When he pushed his food around on his plate, Eden felt that he had something to say but was afraid to say it. Silently, she waited for him to go on.
“You’ll hear stories about me,” he said softly.
“Will they be worse than the ones about me?”
“No,” he said, then grinned and took a big bite of his fish. “After what you did to McBride, this town will have gossip for the next ten years. You’re going to beat our resident clairvoyant for causing talk.”
“A clairvoyant? Great! I can have my fortune told. Does this mean that Arundel is becoming New Age?”
“Far from it. She’s a Pembroke.”
“Ah,” Eden said. That explained everything. While no one in Arundel would put up with eccentricity from an outsider, they tolerated pretty much anything from one of their own. “So tell me about your wife,” she said.
“We weren’t exactly a match made in heaven. You’re going to hear that. We’d already started divorce proceedings when she told me she had cancer.”
“But you stayed with her.”
“Yes, I did. I wasn’t faithful, though. You’ll hear that too. There was a woman…But it didn’t last. After my wife died, I realized that I didn’t want anything to do with her, not long-term, anyway. Mrs. Farrington made me see that.”
“Really? But Mrs. Farrington was such a proponent of extramarital sex.”
“Yeah, my grandfather and my great-uncle.” Brad grinned. “But in between the Willow Stories, as I came to think of them, Mrs. Farrington told me about you.”

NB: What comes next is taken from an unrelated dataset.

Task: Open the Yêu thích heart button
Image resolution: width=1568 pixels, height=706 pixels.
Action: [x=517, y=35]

Eden was flattered and curious. “What could she have told you about me?”
“What you liked to eat, what you wore, what you were good at, what you couldn’t do. What interested you, what didn’t. You name it and she told me about it. She said you liked the garden more than the house, so that’s why she went t
o all the trouble of renovating this old house, but left the gardens a mess for you to have the pleasure of cleaning up.”
Eden smiled. “I can hardly wait to get my hands on them. Know any muscular teenage boys who need summer jobs?”

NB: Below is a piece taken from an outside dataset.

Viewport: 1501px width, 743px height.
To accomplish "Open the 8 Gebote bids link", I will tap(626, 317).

“At least twenty of them. Mind if I help?”
“Don’t tell me you’re a gardener?”
“More or less. Well, actually, less. But I can dig holes with the best of them.”
His look was so intense that Eden looked away for a moment. He seemed to want her to comment on what he’d told her about himself. “Brad, you don’t have to confess your past sins to me,” she said. “Really, at my age, I’ve committed a few of my own.”
“You?” he said, one eyebrow raised. “What possible sins have you committed? According to Mrs. Farrington you were an angel come to earth.”
“Didn’t she tell you that I was lazy and daydreamy and all the other things that she complained about me?”
“She never said a bad word about you.” His eyes were twinkling, and Eden was enjoying his teasing. “I got the impression that you worked nonstop and that you never said an unkind word about anyone in your life.”
“She didn’t tell you about all the horrible things I said about the youngest Camden boy? He decided he was going to marry me.”
Brad groaned. “I know him well. Doing you a favor, was he?”
“Oh, yes. I think he had an idea that Mrs. Farrington would leave me the house, and he wanted it. There weren’t enough old Camden houses for him to have one. I think he thought he’d die if he had to live in a new brick house. Whatever happened to that boy?”
“He moved up north where he got a Yankee wife, but when his brother had financial reverses, he moved back home. He lives in the Camden-Minton house now. He’s good with money. He must have figured out that Mrs. Farrington couldn’t leave the house to her son.”